Copy out each line containing "will" from the entries below.

PROVIDED RECORDS START

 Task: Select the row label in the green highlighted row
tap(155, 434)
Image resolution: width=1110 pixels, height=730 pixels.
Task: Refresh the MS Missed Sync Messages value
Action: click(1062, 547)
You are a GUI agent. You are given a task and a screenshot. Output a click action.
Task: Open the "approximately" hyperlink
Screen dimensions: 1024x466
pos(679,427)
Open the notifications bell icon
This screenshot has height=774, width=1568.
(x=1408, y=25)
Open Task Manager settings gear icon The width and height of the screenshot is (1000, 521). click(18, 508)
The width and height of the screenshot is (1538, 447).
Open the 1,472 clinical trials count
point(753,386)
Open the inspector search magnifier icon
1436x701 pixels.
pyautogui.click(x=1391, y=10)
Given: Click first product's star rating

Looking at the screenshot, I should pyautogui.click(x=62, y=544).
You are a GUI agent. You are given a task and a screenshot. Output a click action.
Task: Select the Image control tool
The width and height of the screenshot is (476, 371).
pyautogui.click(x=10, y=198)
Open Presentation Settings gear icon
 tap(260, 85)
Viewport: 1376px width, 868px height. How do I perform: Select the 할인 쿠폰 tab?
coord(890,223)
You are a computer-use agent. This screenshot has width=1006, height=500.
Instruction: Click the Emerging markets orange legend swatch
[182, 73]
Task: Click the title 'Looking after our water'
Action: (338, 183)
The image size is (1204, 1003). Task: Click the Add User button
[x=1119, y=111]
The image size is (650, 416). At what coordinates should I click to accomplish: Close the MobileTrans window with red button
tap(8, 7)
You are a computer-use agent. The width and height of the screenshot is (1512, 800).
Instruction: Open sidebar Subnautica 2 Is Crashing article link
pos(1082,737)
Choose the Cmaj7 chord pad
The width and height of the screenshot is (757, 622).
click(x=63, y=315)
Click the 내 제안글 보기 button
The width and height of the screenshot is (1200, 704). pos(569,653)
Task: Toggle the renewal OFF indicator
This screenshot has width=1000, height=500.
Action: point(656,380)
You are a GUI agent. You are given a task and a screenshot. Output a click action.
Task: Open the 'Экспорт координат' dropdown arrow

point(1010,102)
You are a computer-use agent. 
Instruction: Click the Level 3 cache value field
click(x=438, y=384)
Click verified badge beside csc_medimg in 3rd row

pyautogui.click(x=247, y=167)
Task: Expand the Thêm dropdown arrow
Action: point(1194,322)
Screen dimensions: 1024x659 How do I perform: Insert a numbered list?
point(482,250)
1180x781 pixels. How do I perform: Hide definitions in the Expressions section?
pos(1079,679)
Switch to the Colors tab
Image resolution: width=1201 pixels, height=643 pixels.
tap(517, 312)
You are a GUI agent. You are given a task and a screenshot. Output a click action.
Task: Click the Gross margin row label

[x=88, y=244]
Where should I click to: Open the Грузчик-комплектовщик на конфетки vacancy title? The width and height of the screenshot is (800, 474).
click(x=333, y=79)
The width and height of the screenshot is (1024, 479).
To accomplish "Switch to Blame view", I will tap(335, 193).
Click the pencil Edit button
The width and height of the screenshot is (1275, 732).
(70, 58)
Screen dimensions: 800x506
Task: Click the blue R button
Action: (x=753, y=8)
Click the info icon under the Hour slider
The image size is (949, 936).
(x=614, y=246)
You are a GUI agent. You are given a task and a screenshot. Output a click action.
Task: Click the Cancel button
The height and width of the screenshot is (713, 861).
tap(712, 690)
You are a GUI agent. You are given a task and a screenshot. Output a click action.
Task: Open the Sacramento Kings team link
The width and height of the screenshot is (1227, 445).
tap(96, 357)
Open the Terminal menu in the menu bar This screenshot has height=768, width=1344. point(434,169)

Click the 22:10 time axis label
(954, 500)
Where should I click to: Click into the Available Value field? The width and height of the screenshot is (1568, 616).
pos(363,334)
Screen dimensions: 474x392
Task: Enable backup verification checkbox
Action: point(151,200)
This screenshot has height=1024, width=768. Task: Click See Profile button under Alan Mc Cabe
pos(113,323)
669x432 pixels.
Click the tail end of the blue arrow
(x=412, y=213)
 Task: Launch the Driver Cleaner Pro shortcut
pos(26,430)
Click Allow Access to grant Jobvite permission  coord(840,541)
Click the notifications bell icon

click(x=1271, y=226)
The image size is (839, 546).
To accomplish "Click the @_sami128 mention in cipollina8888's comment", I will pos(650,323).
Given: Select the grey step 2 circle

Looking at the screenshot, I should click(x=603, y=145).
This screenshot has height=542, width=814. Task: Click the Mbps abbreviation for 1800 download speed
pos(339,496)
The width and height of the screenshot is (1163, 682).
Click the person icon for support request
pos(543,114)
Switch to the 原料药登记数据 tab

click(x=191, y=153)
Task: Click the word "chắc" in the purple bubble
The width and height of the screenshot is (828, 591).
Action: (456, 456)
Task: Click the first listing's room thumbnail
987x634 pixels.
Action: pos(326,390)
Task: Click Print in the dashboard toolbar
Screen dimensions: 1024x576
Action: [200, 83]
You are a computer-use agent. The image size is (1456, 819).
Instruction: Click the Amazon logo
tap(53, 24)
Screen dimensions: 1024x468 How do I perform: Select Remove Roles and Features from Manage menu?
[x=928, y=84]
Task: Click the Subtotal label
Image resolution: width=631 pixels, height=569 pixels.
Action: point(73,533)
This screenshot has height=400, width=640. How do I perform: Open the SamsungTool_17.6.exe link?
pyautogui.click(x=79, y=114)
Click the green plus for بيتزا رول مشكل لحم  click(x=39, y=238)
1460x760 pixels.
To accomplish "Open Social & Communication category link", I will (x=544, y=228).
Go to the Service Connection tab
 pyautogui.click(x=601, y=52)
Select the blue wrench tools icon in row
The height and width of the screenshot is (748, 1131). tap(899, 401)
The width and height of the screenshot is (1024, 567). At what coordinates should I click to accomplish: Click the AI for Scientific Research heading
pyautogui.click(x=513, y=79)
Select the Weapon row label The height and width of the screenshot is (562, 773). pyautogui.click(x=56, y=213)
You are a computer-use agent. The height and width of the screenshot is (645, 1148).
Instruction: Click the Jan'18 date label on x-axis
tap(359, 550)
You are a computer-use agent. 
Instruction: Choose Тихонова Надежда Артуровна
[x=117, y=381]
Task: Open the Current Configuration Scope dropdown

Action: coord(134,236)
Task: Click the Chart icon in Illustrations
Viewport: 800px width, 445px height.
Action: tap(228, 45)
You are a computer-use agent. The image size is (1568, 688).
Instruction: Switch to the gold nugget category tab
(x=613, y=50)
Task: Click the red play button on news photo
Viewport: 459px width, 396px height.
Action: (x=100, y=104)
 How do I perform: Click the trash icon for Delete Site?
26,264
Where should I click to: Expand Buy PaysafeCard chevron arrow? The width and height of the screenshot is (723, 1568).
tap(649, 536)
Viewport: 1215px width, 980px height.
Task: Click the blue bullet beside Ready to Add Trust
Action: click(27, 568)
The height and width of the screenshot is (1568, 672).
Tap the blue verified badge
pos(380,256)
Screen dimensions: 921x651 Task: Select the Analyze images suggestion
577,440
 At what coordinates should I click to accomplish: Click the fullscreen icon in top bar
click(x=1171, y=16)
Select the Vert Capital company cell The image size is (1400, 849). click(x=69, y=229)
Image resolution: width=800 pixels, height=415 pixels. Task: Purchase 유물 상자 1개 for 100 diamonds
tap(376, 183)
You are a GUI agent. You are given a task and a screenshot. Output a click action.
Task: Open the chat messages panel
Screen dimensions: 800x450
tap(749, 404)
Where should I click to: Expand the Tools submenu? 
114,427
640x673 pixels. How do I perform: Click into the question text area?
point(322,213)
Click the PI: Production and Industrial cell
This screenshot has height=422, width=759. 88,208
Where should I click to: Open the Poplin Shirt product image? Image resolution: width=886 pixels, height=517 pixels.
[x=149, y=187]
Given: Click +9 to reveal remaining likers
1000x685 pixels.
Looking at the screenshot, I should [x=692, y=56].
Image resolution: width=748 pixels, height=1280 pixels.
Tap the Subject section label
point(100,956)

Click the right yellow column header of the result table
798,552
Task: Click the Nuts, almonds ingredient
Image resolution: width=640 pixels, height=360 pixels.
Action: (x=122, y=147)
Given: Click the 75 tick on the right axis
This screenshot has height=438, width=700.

PROVIDED RECORDS END

### RESPONSE AREA
To accomplish "Switch to Blame view", I will tap(335, 193).
To accomplish "Click the @_sami128 mention in cipollina8888's comment", I will pos(650,323).
To accomplish "Open Social & Communication category link", I will (x=544, y=228).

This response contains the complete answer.